Tutti hanno diritto di manifestare liberamente il proprio pensiero con la parola, lo scritto e ogni altro mezzo di diffusione.

Ogni persona ha diritto alla libertà di espressione e questo diritto
comprende la libertà di opinione e la libertà di ricevere o di
comunicare informazioni o idee senza che vi possa essere interferenza
di pubbliche autorità (1).

La stampa non può essere soggetta ad autorizzazioni o censure.

Il pluralismo, l'obiettività, la completezza e l'imparzialità
dell'informazione; il diritto dei cittadini all’informazione e
l'apertura alle diverse opinioni, tendenze politiche, sociali,
culturali e religiose rappresentano i princìpi fondamentali del sistema
dei media (2).
I giornalisti sono soggetti soltanto alla deontologia
professionale. La legge regola l’autonomia, l’indipendenza e la
formazione di chi esercita la professione giornalistica (3).

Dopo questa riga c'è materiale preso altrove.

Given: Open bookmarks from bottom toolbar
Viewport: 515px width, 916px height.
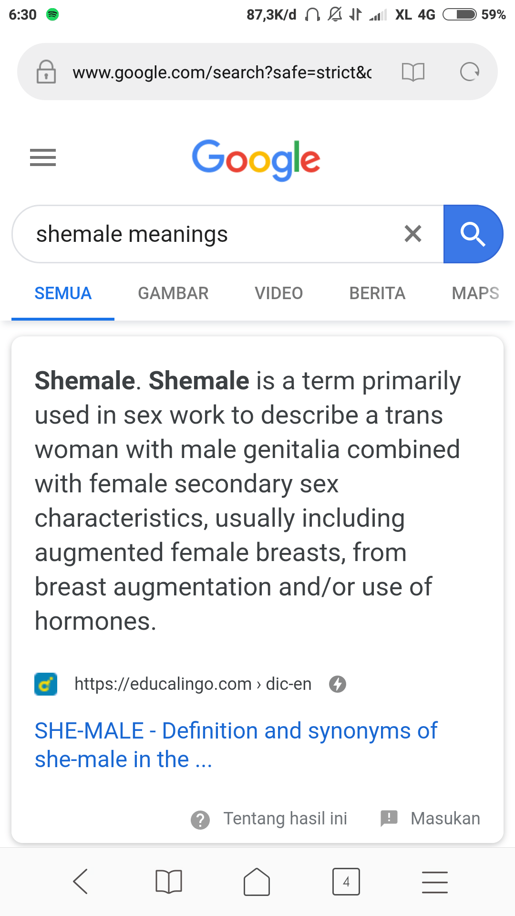Looking at the screenshot, I should pyautogui.click(x=169, y=881).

Si può procedere a sequestro soltanto per atto motivato
dell'autorità giudiziaria nel caso di delitti, per i quali la legge
sulla stampa espressamente lo autorizzi, o nel caso di violazione delle
norme che la legge stessa prescriva per l'indicazione dei responsabili.
In
tali casi, quando vi sia assoluta urgenza e non sia possibile il
tempestivo intervento dell'autorità giudiziaria, il sequestro della
stampa periodica può essere eseguito da ufficiali di polizia
giudiziaria, che devono immediatamente, e non mai oltre ventiquattro
ore, fare denunzia all'autorità giudiziaria. Se questa non lo convalida
nelle ventiquattro ore successive, il sequestro s'intende revocato e
privo d'ogni effetto.
La legge può stabilire, con norme di carattere generale, che siano resi noti i mezzi di finanziamento della stampa periodica.
Sono
vietate le pubblicazioni a stampa, gli spettacoli e tutte le altre
manifestazioni contrarie al buon costume. La legge stabilisce
provvedimenti adeguati a prevenire e a reprimere le violazioni.

Note


1. Articolo 10 della Convenzione europea per la salvaguardia
dei diritti dell’Uomo e delle Libertà fondamentali (legge 4 agosto 1955
n. 848).
2. Articolo 1 (II comma) della legge 6 agosto 1990 n. 223 e articolo 1 (II comma) della legge 14 aprile 1975 n. 103
3. Questo comma richiama gli articoli 101, 102 e 104 di questa Costituzione.